MANILA (Reuters) – Two gunmen on a motorcycle shot dead a radio journalist outside his home in the Philippines on Tuesday, police said, four years after the broadcaster survived a near-identical assassination attempt.
Virgilio Maganes, 62, based in the province of Pangasinan, northwest of Manila, was shot six times and died at the scene, they said in a statement.
The Presidential Task Force on Media Security described the killing as “an act of cowardice” and vowed to hunt down those responsible.
Maganes had survived the previous attempt on his life in November 2016 by playing dead.
“We demand that the authorities work fast to solve his death, which could be related to the botched attempt on his life,” the National Union of Journalists of the Philippines (NUJP) said in a statement.

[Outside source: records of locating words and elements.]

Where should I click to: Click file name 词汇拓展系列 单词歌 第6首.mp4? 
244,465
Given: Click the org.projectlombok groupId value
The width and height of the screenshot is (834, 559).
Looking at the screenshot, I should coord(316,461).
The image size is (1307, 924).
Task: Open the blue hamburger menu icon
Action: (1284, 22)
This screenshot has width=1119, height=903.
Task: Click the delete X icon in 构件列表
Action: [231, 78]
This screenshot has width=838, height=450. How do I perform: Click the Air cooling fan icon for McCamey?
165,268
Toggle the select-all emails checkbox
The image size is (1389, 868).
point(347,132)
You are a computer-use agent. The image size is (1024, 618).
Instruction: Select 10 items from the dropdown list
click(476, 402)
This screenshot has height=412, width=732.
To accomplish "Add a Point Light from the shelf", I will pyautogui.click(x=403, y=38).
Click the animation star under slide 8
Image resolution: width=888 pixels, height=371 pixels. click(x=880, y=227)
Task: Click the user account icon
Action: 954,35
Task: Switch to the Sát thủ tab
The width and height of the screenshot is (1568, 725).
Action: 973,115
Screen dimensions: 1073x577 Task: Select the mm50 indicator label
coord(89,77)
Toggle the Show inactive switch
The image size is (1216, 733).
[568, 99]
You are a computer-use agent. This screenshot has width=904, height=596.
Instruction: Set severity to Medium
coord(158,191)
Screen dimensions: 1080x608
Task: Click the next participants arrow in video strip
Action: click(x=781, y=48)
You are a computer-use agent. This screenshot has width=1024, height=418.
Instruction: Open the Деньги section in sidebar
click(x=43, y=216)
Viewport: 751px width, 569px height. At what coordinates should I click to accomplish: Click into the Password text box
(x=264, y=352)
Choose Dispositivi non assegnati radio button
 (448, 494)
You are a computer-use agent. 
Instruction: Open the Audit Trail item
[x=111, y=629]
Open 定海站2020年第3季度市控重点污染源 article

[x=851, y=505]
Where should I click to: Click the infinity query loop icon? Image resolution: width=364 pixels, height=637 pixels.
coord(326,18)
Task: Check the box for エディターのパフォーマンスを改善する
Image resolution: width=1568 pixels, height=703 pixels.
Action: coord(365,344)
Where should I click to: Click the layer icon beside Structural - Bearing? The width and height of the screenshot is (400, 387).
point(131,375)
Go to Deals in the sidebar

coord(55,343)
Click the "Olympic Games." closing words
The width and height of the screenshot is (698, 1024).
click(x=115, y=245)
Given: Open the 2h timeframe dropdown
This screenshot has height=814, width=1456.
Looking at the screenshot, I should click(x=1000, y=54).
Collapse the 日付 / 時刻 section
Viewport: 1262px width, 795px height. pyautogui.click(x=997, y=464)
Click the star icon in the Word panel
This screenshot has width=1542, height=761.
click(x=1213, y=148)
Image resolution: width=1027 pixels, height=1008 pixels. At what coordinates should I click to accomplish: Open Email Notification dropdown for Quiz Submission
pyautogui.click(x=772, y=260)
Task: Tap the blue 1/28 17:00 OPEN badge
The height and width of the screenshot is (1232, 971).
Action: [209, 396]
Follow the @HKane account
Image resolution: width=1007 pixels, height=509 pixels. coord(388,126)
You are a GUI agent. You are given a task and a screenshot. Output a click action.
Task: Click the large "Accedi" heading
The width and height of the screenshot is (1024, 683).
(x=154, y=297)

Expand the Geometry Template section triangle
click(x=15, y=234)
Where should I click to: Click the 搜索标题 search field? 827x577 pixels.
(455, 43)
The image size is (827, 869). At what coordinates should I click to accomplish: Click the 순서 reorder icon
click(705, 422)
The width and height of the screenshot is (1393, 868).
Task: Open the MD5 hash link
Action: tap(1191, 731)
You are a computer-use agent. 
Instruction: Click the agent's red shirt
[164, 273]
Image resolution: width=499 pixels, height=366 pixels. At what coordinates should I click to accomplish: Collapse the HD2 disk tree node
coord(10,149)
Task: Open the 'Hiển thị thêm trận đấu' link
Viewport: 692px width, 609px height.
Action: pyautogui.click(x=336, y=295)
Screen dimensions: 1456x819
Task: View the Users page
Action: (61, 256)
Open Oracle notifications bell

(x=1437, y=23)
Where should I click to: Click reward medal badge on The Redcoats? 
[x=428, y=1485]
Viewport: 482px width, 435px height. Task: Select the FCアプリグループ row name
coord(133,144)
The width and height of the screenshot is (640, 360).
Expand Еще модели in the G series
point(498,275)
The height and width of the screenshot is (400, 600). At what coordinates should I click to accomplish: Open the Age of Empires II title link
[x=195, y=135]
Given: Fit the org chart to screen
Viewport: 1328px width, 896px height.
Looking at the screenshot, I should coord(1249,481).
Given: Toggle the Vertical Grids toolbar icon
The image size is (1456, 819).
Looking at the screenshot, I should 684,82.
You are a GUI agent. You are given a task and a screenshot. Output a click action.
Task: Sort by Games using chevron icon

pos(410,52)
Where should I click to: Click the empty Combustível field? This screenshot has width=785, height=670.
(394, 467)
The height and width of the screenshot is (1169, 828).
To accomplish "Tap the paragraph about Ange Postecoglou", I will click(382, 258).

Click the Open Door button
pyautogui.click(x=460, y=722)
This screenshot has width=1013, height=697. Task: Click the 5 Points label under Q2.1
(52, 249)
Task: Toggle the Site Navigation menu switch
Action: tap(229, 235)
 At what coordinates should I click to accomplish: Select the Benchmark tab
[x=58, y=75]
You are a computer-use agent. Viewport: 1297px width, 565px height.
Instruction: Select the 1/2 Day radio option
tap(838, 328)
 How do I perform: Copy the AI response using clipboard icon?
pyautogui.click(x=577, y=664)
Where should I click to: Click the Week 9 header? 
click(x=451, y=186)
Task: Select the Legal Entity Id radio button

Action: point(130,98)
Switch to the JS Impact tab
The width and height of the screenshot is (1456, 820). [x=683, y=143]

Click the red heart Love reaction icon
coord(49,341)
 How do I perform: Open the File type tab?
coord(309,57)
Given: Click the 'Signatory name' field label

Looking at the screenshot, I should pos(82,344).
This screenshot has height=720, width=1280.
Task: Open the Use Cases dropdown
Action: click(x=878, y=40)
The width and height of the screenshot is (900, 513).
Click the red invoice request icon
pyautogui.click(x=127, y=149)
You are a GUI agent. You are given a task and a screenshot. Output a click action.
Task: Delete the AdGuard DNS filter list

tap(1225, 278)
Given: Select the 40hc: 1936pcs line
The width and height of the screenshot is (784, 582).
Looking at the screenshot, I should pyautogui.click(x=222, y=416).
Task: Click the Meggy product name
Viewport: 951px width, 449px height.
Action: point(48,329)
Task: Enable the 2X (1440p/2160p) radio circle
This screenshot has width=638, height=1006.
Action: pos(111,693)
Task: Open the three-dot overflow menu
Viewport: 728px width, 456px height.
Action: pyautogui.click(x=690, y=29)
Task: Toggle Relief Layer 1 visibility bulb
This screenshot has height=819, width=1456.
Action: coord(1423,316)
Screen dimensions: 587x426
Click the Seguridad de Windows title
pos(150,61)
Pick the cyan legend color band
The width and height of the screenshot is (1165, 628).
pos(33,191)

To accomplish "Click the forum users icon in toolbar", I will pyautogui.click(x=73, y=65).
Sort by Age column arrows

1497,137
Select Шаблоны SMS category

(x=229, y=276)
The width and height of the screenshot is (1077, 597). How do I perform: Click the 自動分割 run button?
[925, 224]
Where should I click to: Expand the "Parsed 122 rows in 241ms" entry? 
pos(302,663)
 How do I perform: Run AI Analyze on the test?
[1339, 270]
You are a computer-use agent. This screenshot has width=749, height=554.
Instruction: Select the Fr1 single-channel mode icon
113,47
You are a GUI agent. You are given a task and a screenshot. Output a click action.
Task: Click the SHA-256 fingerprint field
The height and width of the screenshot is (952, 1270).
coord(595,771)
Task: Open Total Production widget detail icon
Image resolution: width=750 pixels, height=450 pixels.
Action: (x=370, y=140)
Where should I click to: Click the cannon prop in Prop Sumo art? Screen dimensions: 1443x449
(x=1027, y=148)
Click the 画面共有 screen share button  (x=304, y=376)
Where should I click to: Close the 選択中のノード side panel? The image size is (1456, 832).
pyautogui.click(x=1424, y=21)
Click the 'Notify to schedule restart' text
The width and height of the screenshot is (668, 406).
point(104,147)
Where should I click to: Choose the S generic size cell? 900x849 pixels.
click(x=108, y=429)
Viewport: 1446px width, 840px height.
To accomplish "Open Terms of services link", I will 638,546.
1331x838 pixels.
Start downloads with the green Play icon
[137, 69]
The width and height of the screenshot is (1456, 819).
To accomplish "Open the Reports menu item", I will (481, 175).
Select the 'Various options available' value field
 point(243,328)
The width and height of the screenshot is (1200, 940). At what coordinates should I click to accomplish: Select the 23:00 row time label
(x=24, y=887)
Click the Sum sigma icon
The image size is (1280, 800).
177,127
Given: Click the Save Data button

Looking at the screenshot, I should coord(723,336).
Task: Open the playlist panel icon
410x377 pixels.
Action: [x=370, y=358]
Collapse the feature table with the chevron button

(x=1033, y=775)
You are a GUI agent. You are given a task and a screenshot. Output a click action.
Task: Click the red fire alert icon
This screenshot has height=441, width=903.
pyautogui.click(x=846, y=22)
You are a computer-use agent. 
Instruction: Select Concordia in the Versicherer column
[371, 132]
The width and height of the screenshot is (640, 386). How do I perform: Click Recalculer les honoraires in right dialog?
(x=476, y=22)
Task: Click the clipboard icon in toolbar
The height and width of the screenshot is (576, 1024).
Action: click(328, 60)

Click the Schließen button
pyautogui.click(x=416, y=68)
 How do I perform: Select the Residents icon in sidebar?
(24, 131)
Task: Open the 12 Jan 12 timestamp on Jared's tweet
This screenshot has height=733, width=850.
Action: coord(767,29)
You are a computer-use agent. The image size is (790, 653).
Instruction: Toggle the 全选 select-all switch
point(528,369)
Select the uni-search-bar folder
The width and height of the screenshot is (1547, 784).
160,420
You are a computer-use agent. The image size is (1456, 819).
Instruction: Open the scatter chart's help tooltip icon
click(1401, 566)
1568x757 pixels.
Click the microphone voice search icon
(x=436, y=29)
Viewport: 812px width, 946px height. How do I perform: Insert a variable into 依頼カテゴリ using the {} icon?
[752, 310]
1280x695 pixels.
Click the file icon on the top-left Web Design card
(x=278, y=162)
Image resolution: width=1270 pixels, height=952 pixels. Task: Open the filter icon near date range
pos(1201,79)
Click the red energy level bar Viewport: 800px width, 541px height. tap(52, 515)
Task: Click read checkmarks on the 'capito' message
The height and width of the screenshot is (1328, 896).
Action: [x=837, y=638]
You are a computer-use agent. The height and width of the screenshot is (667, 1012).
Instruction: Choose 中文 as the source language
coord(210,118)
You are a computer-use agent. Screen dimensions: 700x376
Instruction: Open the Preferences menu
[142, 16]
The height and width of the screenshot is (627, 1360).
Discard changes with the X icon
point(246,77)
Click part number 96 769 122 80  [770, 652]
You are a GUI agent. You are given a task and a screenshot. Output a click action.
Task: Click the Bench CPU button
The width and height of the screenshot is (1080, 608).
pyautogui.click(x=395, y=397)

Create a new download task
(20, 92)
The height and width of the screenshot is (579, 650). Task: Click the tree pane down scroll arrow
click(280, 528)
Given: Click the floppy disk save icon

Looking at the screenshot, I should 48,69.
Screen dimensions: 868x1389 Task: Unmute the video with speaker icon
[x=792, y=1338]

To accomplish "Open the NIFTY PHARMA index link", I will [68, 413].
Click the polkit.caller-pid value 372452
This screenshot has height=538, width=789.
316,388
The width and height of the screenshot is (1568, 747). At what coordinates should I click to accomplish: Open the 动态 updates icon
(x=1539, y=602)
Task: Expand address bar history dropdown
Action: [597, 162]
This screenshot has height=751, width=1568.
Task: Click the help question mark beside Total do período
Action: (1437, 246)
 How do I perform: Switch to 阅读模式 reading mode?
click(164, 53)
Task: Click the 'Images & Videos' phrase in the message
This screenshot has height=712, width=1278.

Justice Secretary Menardo Guevarra said both his murder and the 2016 attack would be investigated to establish whether they were linked to his work as a journalist.
Despite its reputation for having one of Asia’s most liberal media scenes, the Philippines is one of the world’s most deadly countries for journalists, with at least 190 killed in the past 35 years. Provincial broadcasters are among those most targeted.
President Rodrigo Duterte made creating the media security task force a priority on taking office in 2016, but his critics say press freedom has deteriorated on his watch.
They point to his verbal tirades and lawsuits against news organisations and his failure to condemn online trolling and threats against media made by his diehard supporters.
The Duterte administration denies targeting media for its reporting.